__TASK TO COMPLETE__: Rewrite the stretch from the line that contains "Find the location" through the line that contains "list-item: La información del sitio web que estabas… is", switching "location" to "position" and leaving everything else unchanged. Omit the pictures from your answer.

__SOURCE DATA__:
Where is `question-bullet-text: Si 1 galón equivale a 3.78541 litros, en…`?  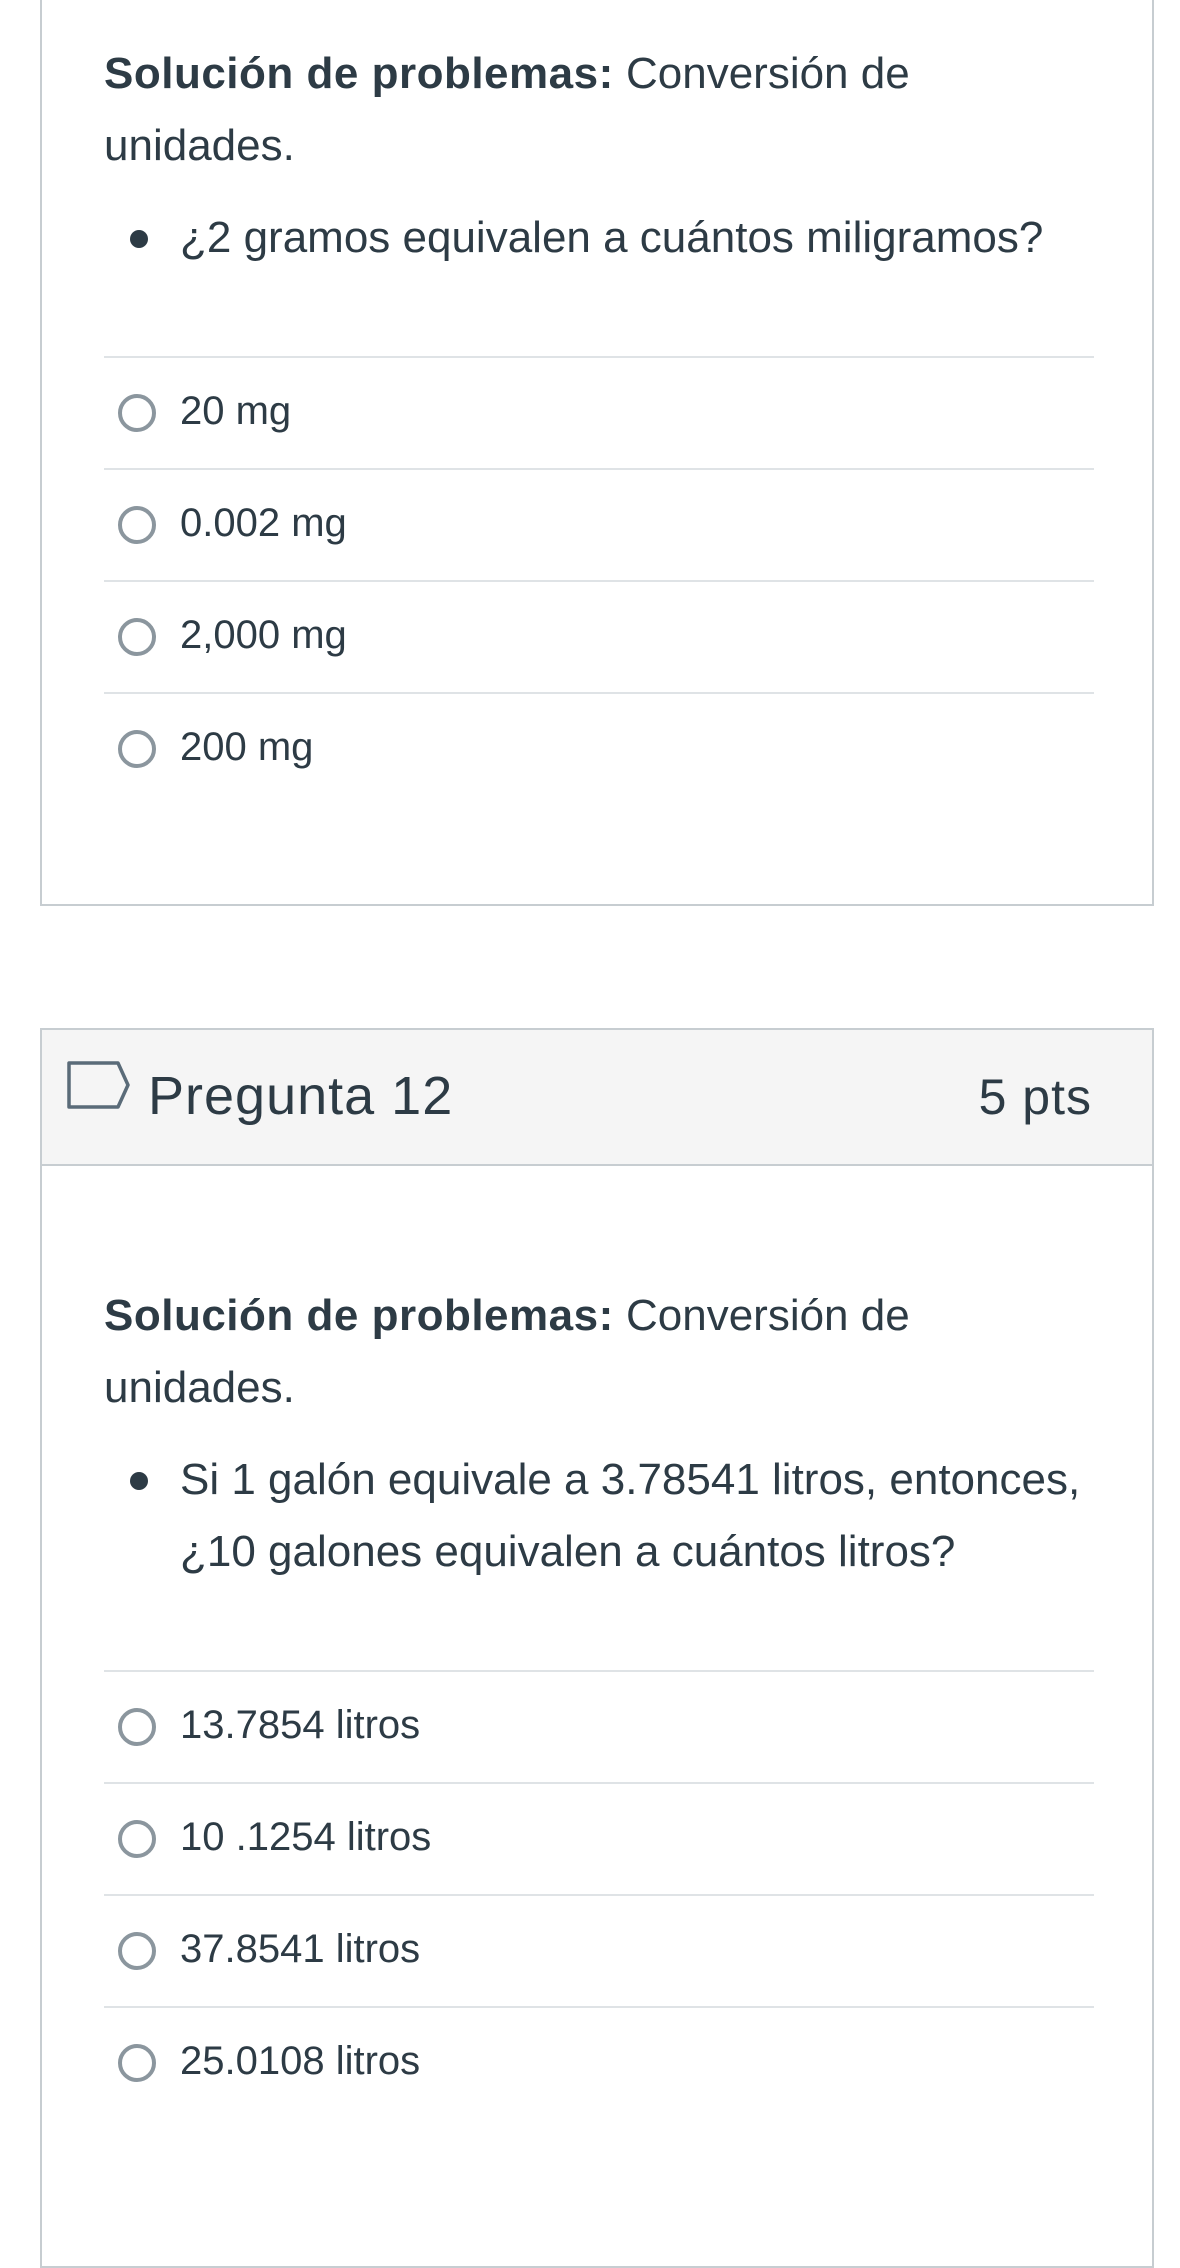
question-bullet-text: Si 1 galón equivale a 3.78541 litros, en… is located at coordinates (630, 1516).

==

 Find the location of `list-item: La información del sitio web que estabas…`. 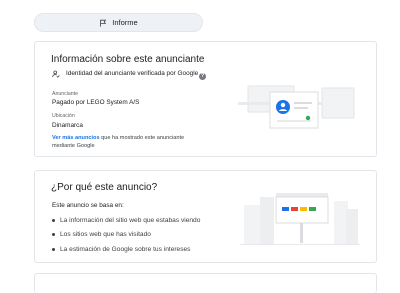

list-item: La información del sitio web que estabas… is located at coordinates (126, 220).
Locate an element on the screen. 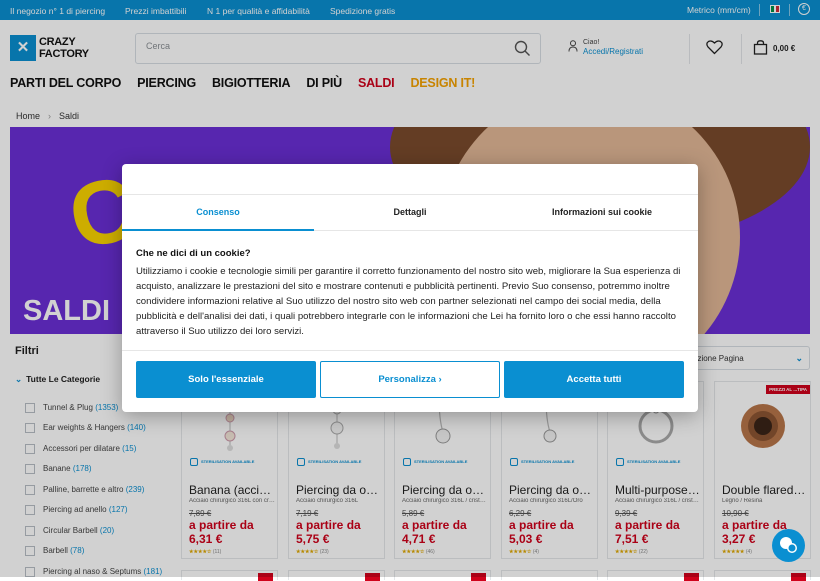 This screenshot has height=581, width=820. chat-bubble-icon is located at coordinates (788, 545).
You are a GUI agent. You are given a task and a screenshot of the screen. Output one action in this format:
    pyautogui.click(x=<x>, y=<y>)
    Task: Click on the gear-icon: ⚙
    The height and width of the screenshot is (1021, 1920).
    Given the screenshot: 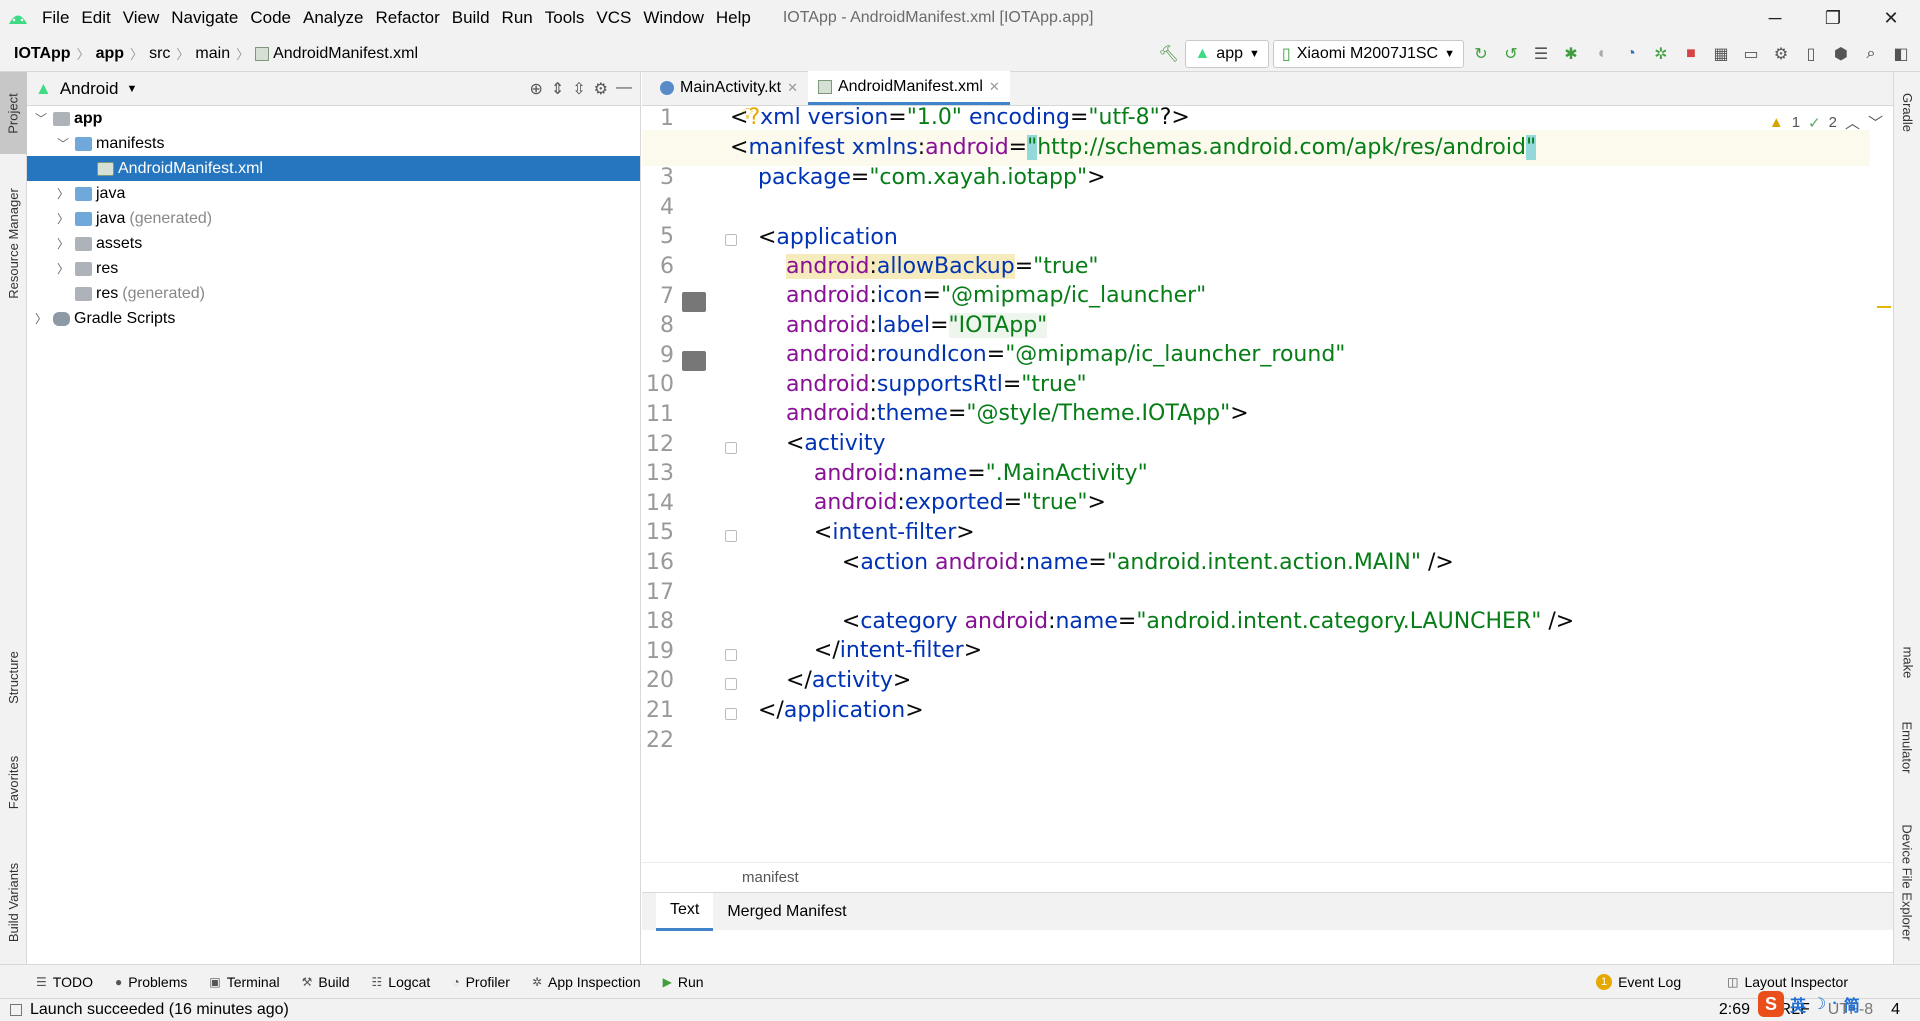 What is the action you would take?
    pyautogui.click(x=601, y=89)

__RESULT OF THIS TASK__:
 Find the position of `list-item: La información del sitio web que estabas…`. 

list-item: La información del sitio web que estabas… is located at coordinates (126, 220).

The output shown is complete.